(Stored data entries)
BEGIN
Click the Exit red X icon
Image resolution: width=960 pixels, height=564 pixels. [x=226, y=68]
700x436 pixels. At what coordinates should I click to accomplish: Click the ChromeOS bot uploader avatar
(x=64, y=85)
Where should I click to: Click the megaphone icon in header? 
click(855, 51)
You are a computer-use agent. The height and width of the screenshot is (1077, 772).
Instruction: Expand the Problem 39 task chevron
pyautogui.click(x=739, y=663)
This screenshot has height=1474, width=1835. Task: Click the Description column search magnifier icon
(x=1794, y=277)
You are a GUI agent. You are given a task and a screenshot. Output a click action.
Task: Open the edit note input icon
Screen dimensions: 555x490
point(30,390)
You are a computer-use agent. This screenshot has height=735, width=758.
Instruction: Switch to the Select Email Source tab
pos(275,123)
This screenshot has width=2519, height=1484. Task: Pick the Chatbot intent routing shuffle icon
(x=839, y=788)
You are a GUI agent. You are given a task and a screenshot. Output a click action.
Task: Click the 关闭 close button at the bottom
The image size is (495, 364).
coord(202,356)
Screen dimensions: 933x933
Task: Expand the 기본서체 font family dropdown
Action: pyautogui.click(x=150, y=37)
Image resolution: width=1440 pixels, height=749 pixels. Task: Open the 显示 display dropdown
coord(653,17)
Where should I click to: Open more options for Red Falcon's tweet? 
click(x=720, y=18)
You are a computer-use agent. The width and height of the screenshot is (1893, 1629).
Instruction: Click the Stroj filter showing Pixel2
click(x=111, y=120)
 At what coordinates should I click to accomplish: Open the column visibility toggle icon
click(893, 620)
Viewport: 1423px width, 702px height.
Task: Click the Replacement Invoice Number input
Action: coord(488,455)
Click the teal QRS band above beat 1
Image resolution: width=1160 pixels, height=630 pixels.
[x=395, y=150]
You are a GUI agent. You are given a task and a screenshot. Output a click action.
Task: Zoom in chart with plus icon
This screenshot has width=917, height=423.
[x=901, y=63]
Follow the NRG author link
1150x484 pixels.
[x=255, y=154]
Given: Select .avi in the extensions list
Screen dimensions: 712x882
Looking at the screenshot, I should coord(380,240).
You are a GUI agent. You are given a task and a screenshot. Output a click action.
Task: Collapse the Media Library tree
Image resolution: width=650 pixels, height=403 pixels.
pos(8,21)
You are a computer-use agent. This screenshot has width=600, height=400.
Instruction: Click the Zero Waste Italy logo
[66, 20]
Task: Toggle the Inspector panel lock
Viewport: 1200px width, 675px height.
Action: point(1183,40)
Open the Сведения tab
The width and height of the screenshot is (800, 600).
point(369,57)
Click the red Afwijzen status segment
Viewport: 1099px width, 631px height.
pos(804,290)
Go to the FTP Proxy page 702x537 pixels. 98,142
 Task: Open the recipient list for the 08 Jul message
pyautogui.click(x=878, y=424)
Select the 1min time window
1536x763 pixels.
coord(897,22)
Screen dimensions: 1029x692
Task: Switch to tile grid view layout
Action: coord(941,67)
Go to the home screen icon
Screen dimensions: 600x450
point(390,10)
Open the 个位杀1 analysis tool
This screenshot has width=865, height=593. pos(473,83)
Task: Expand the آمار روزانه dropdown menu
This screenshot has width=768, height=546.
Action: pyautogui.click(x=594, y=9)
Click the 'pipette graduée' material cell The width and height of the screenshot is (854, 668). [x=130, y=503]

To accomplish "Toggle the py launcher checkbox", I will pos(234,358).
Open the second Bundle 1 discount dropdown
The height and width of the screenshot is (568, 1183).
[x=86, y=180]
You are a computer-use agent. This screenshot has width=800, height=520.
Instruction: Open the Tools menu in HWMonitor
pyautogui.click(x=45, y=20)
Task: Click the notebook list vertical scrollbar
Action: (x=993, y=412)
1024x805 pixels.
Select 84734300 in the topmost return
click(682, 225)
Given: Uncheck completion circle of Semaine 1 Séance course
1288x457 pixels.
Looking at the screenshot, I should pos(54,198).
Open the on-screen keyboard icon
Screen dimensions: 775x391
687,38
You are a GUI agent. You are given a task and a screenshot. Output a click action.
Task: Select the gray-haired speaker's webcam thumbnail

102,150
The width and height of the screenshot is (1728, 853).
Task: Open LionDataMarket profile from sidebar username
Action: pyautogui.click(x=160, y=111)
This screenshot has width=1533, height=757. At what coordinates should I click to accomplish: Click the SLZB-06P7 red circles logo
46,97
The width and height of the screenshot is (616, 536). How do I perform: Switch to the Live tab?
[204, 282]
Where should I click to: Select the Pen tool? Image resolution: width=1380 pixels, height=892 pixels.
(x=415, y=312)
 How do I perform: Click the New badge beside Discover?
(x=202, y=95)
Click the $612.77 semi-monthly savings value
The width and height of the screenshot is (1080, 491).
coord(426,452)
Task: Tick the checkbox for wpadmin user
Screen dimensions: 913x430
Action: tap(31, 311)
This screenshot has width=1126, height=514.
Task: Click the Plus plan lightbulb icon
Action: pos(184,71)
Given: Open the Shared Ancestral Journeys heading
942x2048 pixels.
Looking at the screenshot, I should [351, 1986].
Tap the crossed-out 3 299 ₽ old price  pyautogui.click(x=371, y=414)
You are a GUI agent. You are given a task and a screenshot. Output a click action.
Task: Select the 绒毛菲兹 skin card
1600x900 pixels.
END
PROBLEM STATEMENT>
Given the records above, restate word for word only the lines starting at the one with "1150x484 pixels." and ending at the one with "1024x805 pixels.".

ANSWER FOR THE TASK>
1150x484 pixels.
[x=255, y=154]
Given: Select .avi in the extensions list
Screen dimensions: 712x882
Looking at the screenshot, I should coord(380,240).
You are a GUI agent. You are given a task and a screenshot. Output a click action.
Task: Collapse the Media Library tree
Image resolution: width=650 pixels, height=403 pixels.
pos(8,21)
You are a computer-use agent. This screenshot has width=600, height=400.
Instruction: Click the Zero Waste Italy logo
[66, 20]
Task: Toggle the Inspector panel lock
Viewport: 1200px width, 675px height.
Action: point(1183,40)
Open the Сведения tab
The width and height of the screenshot is (800, 600).
point(369,57)
Click the red Afwijzen status segment
Viewport: 1099px width, 631px height.
pos(804,290)
Go to the FTP Proxy page 702x537 pixels. 98,142
 Task: Open the recipient list for the 08 Jul message
pyautogui.click(x=878, y=424)
Select the 1min time window
1536x763 pixels.
coord(897,22)
Screen dimensions: 1029x692
Task: Switch to tile grid view layout
Action: coord(941,67)
Go to the home screen icon
Screen dimensions: 600x450
point(390,10)
Open the 个位杀1 analysis tool
This screenshot has width=865, height=593. pos(473,83)
Task: Expand the آمار روزانه dropdown menu
This screenshot has width=768, height=546.
Action: pyautogui.click(x=594, y=9)
Click the 'pipette graduée' material cell The width and height of the screenshot is (854, 668). [x=130, y=503]

To accomplish "Toggle the py launcher checkbox", I will pos(234,358).
Open the second Bundle 1 discount dropdown
The height and width of the screenshot is (568, 1183).
[x=86, y=180]
You are a computer-use agent. This screenshot has width=800, height=520.
Instruction: Open the Tools menu in HWMonitor
pyautogui.click(x=45, y=20)
Task: Click the notebook list vertical scrollbar
Action: (x=993, y=412)
1024x805 pixels.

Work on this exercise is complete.